>>>>
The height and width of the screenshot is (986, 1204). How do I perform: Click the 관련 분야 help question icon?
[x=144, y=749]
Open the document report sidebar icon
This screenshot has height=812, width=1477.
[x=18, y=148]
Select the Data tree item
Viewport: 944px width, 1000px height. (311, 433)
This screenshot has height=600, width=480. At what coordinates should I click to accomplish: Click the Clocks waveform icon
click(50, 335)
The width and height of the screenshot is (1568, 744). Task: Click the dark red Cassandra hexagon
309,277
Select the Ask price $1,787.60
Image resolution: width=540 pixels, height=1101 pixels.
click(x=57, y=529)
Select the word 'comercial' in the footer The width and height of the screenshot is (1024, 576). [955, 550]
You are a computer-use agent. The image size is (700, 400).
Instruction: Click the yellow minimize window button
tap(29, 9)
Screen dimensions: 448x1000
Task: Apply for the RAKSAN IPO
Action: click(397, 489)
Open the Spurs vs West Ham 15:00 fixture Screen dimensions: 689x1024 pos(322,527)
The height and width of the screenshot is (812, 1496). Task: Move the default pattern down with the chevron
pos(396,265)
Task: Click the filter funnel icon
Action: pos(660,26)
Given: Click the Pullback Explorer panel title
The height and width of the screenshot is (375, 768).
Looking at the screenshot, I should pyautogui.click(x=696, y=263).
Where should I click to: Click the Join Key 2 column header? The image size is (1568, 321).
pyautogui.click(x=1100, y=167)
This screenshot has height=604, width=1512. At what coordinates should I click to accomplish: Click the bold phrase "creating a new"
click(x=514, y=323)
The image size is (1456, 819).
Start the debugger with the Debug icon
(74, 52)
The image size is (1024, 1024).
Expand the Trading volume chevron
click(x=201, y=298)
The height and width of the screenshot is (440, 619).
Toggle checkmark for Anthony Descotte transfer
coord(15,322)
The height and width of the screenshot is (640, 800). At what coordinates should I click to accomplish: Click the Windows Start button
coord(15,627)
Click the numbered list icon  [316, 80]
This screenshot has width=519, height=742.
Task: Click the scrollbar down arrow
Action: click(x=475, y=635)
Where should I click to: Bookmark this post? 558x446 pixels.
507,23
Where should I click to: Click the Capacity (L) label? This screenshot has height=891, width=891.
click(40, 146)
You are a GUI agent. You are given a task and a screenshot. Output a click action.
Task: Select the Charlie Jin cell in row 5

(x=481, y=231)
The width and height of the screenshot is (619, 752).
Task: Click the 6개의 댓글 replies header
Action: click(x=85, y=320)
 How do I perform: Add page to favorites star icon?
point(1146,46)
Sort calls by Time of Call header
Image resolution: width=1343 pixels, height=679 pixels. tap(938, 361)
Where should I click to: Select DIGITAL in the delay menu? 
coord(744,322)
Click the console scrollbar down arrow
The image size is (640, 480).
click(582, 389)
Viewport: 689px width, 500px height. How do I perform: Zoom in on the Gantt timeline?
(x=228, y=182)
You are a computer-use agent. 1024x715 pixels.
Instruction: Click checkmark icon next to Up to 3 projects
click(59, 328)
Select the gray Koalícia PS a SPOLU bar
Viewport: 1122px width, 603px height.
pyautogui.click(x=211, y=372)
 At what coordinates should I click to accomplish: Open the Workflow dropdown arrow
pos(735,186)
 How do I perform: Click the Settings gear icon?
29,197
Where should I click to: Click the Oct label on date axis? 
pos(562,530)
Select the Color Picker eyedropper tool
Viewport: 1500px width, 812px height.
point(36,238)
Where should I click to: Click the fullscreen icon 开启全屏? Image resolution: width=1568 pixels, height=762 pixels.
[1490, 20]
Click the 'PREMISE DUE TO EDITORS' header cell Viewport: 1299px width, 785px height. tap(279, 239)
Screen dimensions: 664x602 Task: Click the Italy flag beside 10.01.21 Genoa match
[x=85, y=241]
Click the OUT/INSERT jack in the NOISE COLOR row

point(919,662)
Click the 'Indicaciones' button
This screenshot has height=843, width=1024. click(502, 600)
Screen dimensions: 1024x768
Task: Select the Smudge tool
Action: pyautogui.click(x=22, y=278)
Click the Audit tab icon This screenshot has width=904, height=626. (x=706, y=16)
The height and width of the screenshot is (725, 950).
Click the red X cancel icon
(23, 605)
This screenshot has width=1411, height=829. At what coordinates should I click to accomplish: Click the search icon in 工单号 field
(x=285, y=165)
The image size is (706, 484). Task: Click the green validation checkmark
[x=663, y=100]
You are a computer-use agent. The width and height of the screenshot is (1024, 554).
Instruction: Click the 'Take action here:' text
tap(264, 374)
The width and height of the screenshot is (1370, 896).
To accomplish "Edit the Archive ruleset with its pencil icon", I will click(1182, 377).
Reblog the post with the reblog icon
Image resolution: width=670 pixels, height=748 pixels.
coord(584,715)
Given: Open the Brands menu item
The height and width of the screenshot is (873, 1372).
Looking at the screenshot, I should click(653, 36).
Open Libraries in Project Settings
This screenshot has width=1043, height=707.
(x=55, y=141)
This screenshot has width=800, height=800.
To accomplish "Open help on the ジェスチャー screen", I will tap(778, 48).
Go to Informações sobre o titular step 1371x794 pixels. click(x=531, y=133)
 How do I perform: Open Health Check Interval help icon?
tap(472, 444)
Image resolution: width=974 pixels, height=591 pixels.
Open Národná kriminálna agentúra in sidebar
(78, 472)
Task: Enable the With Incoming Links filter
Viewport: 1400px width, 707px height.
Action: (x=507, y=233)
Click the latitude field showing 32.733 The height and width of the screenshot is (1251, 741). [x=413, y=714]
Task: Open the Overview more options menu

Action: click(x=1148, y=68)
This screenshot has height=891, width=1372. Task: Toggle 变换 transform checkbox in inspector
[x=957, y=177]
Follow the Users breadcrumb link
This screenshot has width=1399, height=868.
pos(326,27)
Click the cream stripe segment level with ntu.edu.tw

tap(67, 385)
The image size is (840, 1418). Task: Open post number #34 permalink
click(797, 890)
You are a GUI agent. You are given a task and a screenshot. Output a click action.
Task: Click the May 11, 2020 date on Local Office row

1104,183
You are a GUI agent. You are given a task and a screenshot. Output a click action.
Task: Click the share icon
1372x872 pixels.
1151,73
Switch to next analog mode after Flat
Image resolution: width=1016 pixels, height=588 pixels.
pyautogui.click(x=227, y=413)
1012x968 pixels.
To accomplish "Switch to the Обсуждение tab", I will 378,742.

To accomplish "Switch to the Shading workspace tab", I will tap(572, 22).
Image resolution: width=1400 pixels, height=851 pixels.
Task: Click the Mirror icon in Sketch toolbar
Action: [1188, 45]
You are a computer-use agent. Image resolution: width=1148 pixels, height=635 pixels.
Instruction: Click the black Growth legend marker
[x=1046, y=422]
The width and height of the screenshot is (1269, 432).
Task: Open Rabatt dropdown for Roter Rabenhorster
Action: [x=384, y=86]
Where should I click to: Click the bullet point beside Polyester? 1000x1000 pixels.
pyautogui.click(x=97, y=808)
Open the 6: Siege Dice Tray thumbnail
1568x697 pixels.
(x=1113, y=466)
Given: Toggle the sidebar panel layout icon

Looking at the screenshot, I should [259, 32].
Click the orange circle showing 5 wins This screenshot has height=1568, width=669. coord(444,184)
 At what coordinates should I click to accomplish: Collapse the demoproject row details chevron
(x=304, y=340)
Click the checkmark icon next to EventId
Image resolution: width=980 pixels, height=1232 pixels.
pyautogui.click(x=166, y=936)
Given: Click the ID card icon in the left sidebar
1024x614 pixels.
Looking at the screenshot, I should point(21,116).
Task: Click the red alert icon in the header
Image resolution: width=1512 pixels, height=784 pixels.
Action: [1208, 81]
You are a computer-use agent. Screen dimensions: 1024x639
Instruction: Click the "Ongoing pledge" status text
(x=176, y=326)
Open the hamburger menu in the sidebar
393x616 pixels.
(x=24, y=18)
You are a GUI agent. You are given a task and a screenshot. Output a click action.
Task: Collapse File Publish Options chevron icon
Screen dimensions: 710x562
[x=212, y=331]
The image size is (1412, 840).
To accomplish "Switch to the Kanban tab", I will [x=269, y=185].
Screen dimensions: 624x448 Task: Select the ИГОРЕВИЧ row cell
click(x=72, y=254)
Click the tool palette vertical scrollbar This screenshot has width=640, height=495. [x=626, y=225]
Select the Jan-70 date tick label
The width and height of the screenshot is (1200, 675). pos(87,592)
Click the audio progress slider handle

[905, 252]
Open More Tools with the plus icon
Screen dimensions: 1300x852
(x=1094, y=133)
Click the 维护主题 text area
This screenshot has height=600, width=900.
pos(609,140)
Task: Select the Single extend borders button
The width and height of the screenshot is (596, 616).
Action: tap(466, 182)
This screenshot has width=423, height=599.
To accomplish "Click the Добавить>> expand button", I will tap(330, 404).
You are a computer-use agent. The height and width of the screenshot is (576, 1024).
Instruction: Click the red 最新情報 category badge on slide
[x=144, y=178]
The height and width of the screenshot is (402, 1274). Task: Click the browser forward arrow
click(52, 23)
<<<<
* _Exercise objective_: Work through the entries above line by line, counting each one that includes the word "showing", and give the final number only.

* _Answer for this exercise_: 2